What you need to do: From the excerpt below on formatting ZIP code data, set down word for word the passage starting at "Question: Can you" and ending at "no final exam).".

** Opening Excerpt provided block **

Instructions: Identify the correct data type among the choices provided.
Both Excel and Sheets allow you to format your data in a way that’s appropriate for its type and class.
Question: Can you spot what’s “wrong” with the following Connecticut ZIP code data?
Connecticut ZIP codes - almost.
Aren’t ZIP codes supposed to have five digits?
(Why, yes - yes, they are).
Connecticut ZIP codes begin with a “0”. These are called leading zeroes.
Since ZIP codes are comprised of digits, Excel or Sheets will automatically interpret them as numbers and “drop” leading zeroes.
(Note I: Leading zeroes will not be on the final exam).
(Note II: There’s no final exam).
We format data, principally, for two reasons:
Formatted data are easier to understand and interpret
Formatted data explicitly tell our spreadsheet software how to interpret the data
If we format our ZIP codes as character or text data, our zeroes return:
This is - what analysts call - “the right way”.

** Closing Excerpt provided block **
** Opening Given data block **

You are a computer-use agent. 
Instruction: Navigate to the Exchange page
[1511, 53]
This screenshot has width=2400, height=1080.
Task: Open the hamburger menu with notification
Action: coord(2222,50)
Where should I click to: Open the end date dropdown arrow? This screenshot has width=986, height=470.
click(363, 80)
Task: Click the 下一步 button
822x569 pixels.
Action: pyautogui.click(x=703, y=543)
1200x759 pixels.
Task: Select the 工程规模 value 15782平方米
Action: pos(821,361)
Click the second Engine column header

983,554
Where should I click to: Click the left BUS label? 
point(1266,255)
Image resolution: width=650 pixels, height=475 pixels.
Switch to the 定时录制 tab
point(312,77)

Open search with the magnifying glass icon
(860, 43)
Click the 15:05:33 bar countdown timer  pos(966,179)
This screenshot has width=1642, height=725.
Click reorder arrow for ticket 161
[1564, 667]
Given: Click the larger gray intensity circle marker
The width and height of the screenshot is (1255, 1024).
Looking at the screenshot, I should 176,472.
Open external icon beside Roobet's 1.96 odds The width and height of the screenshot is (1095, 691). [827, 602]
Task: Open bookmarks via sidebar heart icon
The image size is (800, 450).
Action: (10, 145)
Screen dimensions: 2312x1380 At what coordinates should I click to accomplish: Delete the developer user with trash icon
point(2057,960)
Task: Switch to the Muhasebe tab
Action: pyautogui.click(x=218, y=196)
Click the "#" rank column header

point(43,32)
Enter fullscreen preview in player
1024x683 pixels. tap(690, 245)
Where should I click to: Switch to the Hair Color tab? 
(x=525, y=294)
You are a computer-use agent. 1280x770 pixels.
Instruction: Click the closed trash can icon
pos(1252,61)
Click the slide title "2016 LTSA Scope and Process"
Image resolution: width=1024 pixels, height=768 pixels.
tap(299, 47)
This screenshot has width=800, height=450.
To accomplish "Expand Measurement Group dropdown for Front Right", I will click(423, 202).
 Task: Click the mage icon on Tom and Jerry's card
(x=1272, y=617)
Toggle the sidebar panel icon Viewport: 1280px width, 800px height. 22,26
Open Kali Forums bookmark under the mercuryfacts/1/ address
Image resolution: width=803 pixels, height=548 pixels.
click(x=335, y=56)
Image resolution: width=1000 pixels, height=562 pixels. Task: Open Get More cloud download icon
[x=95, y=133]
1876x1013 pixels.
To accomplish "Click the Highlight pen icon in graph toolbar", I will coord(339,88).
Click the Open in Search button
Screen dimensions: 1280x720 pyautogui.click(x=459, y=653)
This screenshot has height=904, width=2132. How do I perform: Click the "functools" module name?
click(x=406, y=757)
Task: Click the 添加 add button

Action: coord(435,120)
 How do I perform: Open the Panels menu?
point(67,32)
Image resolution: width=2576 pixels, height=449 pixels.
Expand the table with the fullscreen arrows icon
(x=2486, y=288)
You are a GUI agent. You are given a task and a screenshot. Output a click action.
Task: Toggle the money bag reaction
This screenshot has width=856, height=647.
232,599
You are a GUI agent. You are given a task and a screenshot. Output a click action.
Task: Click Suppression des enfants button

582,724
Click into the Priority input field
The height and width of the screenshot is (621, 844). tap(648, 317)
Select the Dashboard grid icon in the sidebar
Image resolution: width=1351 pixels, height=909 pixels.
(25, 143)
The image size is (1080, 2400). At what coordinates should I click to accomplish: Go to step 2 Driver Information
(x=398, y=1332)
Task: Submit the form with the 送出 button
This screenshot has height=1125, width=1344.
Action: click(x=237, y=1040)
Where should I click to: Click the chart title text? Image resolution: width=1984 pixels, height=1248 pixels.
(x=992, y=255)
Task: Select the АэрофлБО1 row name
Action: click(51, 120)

** Closing Given data block **

Completed exercise:
Question: Can you spot what’s “wrong” with the following Connecticut ZIP code data?
Connecticut ZIP codes - almost.
Aren’t ZIP codes supposed to have five digits?
(Why, yes - yes, they are).
Connecticut ZIP codes begin with a “0”. These are called leading zeroes.
Since ZIP codes are comprised of digits, Excel or Sheets will automatically interpret them as numbers and “drop” leading zeroes.
(Note I: Leading zeroes will not be on the final exam).
(Note II: There’s no final exam).